A Chemical structure of the temperature-stable boronate gel. B Phase diagrams showing the gel diameter change under various glucose concentrations and temperatures. C Cross-sectional SEM images of the gel. D Schematic representation and morphology of the totally synthetic MN array patch. F In vitro insulin release from the MN array patch at various temperatures and the temporal pattern of the fluctuation in glucose concentration. Reproduced with permission from ref. [60]

Conclusions

This focus review describes the up-to-dateprogress of PBA-based versatile delivery platforms developed in our group for on-demand insulin delivery. Due to the inherent advantages of PBA, our smart gel technology could provide diabetic patients with long-lasting, rapid on-demand insulin delivery as an alternative to traditional methods.
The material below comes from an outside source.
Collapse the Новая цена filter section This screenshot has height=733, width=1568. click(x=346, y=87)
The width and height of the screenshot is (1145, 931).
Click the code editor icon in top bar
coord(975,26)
By combining the smart gel with well-established medical devices such as catheters and MNs, convenient and effective insulin treatment could be achieved in a user-friendly, less invasive, and inexpensive way, which not only benefits patients in developing countries that have limited access to healthcare facilities but also less motivated patients such as the elderly, infants, and people who have trypanophobia.
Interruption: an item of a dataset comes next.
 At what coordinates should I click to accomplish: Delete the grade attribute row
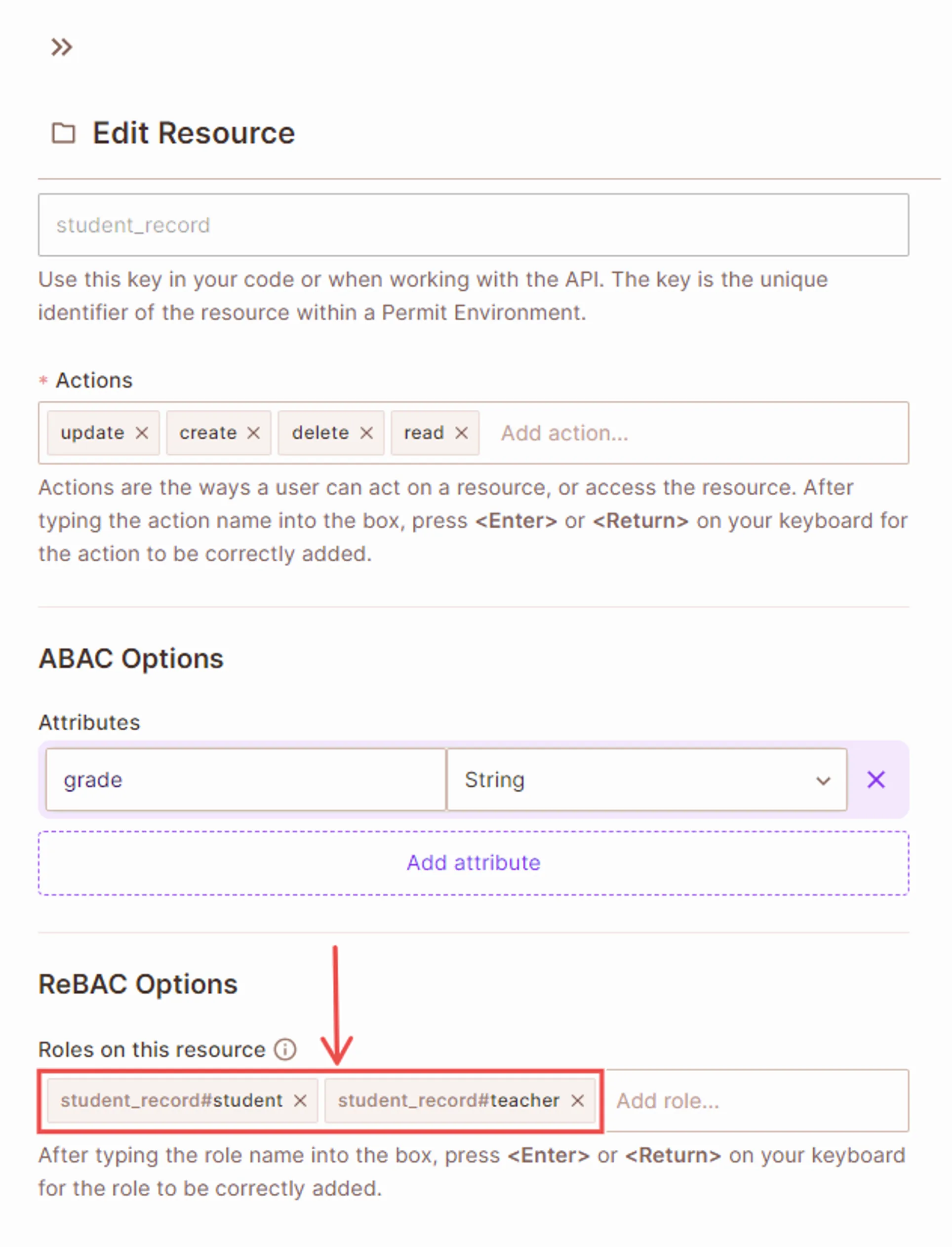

Chemically controlled glucose-responsive insulin systems that are based on GOx, Con A, and PBA possess great advantages compared to manual subcutaneous injection. However, to transition from research to clinical practice, several challenges need to be addressed, including the precise control of insulin release behavior, large-scale production and quality control, and their biosafety and clinical effectiveness. Our continuous efforts will be devoted to optimizing the gel’s release control ability, simplifying the fabrication methods to realize industrial mass production, and validating its effectiveness in clinical trials. By addressing these issues, our smart gel-based technology will have great potential to impact future diabetes treatment.